Source: Elizabeth Harball, E&E reporter • Posted: Monday, March 17, 2014

The group aiming to install America’s first offshore wind farm announced yesterday two new contracts that it says will ensure U.S.-based labor during construction.
The proposed 420-megawatt Cape Wind project, which aims to install 130 turbines in Massachusetts’ Nantucket Sound, has awarded contracts to Prysmian Cables and Systems USA, which will manufacture the onshore transmission cables, and Caldwell Marine International, which will install the underwater cables that will connect the farm to the grid.Prysmian Cables is part of Italian-based corporation the Prysmian Group, one of the world’s largest cable manufacturers. The transmission cables will be made at the company’s high-voltage facility in Abbeville, S.C., then installed by a New Jersey-based team.Caldwell Marine International is based in Farmingdale, N.J. Caldwell has not previously been involved in the offshore wind industry, “but they have extensive experience installing offshore submarine power cables,” said Cape Wind spokesman Mark Rodgers.

“It’s going to be important in launching the U.S. offshore wind industry to start putting the pieces in place for a domestic supply chain,” Rodgers added. “We’re pleased that with the Cape Wind project, some of those first pieces are coming into place.”

James Yuille, vice president of Caldwell Marine International, said: “Not only are we proud to be part of Cape Wind, it’s important to us that the first offshore wind project gets performed by a local supplier.

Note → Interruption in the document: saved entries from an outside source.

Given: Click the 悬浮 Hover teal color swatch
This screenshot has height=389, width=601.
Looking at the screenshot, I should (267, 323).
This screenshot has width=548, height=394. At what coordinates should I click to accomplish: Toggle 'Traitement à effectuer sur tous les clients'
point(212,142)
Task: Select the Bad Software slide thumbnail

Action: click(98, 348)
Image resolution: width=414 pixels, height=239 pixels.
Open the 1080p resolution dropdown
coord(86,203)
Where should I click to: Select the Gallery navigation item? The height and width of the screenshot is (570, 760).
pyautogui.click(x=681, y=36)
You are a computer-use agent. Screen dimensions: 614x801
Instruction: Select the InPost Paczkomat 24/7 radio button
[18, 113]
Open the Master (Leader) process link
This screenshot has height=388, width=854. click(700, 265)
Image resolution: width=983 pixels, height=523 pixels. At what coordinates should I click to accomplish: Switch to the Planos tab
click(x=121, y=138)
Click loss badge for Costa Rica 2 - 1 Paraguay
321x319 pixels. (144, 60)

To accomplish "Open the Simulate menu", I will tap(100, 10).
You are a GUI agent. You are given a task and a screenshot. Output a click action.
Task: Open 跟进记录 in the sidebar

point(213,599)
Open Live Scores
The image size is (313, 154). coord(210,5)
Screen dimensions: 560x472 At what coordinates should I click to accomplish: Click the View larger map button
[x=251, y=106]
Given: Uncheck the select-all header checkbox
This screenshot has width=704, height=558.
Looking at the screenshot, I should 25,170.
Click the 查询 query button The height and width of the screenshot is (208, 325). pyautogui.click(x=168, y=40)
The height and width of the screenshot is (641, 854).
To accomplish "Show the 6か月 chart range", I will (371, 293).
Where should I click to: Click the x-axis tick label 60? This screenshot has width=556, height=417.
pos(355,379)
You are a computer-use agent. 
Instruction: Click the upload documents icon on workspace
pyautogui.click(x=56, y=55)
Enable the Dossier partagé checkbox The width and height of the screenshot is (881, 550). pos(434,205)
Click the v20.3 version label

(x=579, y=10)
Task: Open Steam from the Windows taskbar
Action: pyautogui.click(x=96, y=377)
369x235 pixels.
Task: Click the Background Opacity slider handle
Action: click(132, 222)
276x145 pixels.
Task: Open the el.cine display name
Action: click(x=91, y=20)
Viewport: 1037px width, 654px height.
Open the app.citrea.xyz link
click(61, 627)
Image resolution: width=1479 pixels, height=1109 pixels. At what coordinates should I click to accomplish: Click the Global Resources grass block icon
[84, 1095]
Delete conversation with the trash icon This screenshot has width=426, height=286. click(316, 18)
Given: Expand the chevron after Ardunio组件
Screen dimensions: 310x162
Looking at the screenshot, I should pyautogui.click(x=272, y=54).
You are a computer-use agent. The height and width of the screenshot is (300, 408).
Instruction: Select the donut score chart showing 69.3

We think that is a very important issue.”

Caldwell’s contribution to Cape Wind’s construction will involve “as many as 90 people on the payroll,” Yuille said, with construction “running 24 hours a day with two barges and half a dozen boats running at the same time.”

Opponents take aim at European manufacturing agreements

Gerard Dhooge, president of the Boston & New England Maritime Trades Council, AFL-CIO, also lauded the contracts, saying in a statement that the announcement is “a big step forward for Cape Wind and our members.”

The Department of Energy has estimated the offshore wind industry has the potential to create more than 40,000 U.S. jobs, but many of today’s offshore wind proposals have faced criticism for relying heavily on European manufacturers.

The Providence, R.I.-based offshore wind developer Deepwater Wind recently signed an agreement with French turbine manufacturer Alstom, and a Jan. 22 New York Times article headlined “U.S. Offshore Wind Farm, Made in Europe” highlights Cape Wind’s choice to bypass a U.S. steel tank manufacturer in favor of a German company.

Both the industry and renewable energy advocacy groups have argued that it’s unreasonable to expect early projects to not rely on the more experienced and well-established overseas supply chain.

But Cape Wind’s opponents, most notably the Hyannis, Mass.-based Alliance to Protect Nantucket Sound, have capitalized on these developments. When the New York Times article was published, the group’s official Twitter feed, @SOS2day, provided the link and quotes from the piece in six separate tweets. One sent out Jan. 23 read: “Great New York Times article re the jobs Cape Wind would create IN EUROPE.”

The announcement falls on the heels of another development in the Cape Wind saga: Late February, Cape Wind President Jim Gordon announced that the project, which outside analysts estimate will cost $2.6 billion, had received approval for a $600 million loan from from Danish export credit agency EKF. According to Rodgers, Cape Wind expects to complete financing in the third quarter of this year (ClimateWire, Feb. 27).

Cape Wind is still dealing with pending legal challenges, including one filed by the Alliance to Protect Nantucket Sound in late January over one of the project’s power purchase agreements. At a recent offshore wind conference in Boston, Gordon called this lawsuit “frivolous” and said he expected the case to be dismissed.